Bada Bing Bada Boom: Microsoft Turns to Turing-NLG, NVIDIA GPUs to Instantly Suggest Full-Phrase Queries

by Murat Guney

Hate hunting and pecking away at your keyboard every time you have a quick question? You’ll love this.

Microsoft’s Bing search engine has turned to Turing-NLG and NVIDIA GPUs to suggest full sentences for you as you type.

Turing-NLG is a cutting-edge, large-scale unsupervised language model that has achieved strong performance on language modeling benchmarks.

It’s just the latest example of an AI technique called unsupervised learning, which makes sense of vast quantities of data by extracting features and patterns without the need for humans to provide any pre-labeled data.

Microsoft calls this Next Phrase Prediction, and it can feel like magic, making full-phrase suggestions in real time for long search queries.

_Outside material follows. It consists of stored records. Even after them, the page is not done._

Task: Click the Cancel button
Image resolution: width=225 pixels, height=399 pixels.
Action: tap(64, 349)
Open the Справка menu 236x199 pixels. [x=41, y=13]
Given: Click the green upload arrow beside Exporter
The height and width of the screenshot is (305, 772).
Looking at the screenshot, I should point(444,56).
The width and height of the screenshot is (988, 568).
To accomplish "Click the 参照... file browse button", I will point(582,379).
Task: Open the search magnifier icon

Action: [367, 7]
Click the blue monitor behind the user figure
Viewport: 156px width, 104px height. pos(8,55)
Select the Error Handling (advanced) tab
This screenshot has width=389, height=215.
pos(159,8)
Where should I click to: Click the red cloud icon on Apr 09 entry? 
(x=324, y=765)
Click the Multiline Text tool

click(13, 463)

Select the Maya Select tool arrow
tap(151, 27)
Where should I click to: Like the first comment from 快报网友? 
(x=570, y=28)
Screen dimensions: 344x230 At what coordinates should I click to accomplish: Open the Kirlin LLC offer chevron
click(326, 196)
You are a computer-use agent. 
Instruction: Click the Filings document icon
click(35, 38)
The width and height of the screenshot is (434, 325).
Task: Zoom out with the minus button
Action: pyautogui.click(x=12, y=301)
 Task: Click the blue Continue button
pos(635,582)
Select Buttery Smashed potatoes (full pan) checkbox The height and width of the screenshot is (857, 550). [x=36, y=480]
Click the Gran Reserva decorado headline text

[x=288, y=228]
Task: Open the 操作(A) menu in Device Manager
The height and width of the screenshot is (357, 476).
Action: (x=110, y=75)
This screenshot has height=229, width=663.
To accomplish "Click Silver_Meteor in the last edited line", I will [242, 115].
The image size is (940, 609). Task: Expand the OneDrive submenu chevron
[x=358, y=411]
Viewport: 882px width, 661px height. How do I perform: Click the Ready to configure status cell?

Turing-NLG is among several innovations — from model compression to state caching and hardware acceleration — that Bing has harnessed with Next Phrase Prediction.

Over the summer, Microsoft worked with engineers at NVIDIA to optimize Turing-NLG to their needs, accelerating the model on NVIDIA GPUs to power the feature for users worldwide.

A key part of this optimization was to run this massive AI model extremely fast to power real-time search experience. With a combination of hardware and model optimization Microsoft and NVIDIA achieved an average latency below 10 milliseconds.

By contrast, it takes more than 100 milliseconds to blink your eye.

Learn more about the next wave of AI innovations at Bing.

Before the introduction of Next Phrase Prediction, the approach for handling query suggestions for longer queries was limited to completing the current word being typed by the user.

Now type in “The best way to replace,” and you’ll immediately see three suggestions for completing the phrase: wood, plastic and metal. Type in “how can I replace a battery for,” and you’ll see “iphone, samsung, ipad and kindle” all suggested.

With Next Phrase Prediction, Bing can now present users with full-phrase suggestions.

The more characters you type, the closer Bing gets to what you probably want to ask.

And because these suggestions are generated instantly, they’re not limited to previously seen data or just the current word being typed.

So, for some queries, Bing won’t just save you a few keystrokes — but multiple words.

As a result of this work, the coverage of autosuggestion completions increases considerably, Microsoft reports, improving the overall user experience “significantly.”